Still, I want the majority of the content to be challenging - but to me it’s OK if there are going to be some quests that are too easy. Maybe they just need another setting to control how fast Geralt levels.
It’s a legitimate design complaint, so I’ll complain about it if it’s all the same to you.
It’s a simple outgrowth of the complaints that Tom frequently uses against some games, a complaint against a design decision that provides no in-game benefit to the player. Why play Torchlight II on higher difficulties if it doesn’t reward you with better loot? Saying “Just do the quests, they’re so great to follow from a narrative standpoint” is fine, but it still represents the only really weak ground-up design problem in the game to me.
I’m also not sure that this is necessarily a problem of scaling, either. I’m fine with, and actually prefer to not have monsters and loot scale with my character. To me the problem seems to be one related to quests within the primary story line handing out too much experience when they’re completed at or around the recommended character level. A more bell-shaped leveling curve (it’s pretty flat in Witcher 3) may have ameliorated this, perhaps.
Paul_cze
5742
Of course it is a legitimate criticism, that post wasn’t meant to be taken super seriously. I am glad TW3 has such quality of its quests and writing that this wasn’t a big problem for me. But I wonder how to fix it. As Turin writes in his neogaf post, if you would give much less experience in main quest, that would mean the players who only do the main quest will quite possibly have a bad time. On the other hand, right now you can get overlevelled. It is a problem of catering to every type of player - completionist / mainquester.
Maybe CDP should before the new game starts ask the player if he is completionist or only in it for main quest. Haha.
I don’t think I have ever played an open world RPG that would not suffer from this problem.
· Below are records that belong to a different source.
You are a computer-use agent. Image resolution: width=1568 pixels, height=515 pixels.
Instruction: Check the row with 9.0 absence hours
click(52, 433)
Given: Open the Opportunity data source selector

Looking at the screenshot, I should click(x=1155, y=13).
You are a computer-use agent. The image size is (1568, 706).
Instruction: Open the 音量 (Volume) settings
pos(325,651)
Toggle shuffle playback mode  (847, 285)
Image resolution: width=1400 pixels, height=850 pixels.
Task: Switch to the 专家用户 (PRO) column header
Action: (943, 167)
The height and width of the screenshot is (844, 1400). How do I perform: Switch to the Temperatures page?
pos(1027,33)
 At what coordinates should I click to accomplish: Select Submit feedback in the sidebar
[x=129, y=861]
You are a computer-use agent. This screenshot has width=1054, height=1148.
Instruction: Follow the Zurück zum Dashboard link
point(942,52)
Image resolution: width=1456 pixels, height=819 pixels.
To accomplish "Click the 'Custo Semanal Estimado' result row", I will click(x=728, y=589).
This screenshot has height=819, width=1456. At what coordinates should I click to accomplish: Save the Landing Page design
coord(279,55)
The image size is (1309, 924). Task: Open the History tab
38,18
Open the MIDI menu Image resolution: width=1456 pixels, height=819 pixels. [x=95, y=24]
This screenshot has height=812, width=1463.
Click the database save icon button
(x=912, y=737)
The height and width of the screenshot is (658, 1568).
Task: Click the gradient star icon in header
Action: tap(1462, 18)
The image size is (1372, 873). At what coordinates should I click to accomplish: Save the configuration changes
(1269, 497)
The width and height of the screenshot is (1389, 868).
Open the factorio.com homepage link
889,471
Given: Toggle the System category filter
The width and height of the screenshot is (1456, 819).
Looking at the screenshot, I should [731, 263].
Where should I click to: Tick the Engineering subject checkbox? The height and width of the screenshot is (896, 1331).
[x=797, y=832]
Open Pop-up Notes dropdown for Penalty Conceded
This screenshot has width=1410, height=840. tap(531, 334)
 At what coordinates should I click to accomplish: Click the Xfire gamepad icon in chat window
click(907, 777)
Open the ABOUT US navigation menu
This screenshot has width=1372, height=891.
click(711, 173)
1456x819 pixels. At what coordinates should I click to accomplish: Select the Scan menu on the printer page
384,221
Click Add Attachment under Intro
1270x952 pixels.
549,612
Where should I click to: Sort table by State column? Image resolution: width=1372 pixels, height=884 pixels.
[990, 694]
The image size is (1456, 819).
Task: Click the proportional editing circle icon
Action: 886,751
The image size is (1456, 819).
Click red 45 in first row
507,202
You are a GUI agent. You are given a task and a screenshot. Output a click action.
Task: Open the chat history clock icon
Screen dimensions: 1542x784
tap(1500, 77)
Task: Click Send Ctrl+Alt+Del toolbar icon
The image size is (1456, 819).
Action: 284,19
I just arrived in Institute in FO4, after 120 hours, and last 30 hours I am forcing myself to not use one of the five separate power armors I have just to get some semblance of difficulty back, and failing, because everything dies instantly with my tuned up weapons anyway.
…actually now that I read again Turin’s post, yeah. his TLDR, “CDP give us hardcore mode aimed at completionists” would be ideal solution. Maybe it’s time to start a major, and I mean major, leaflet campaign.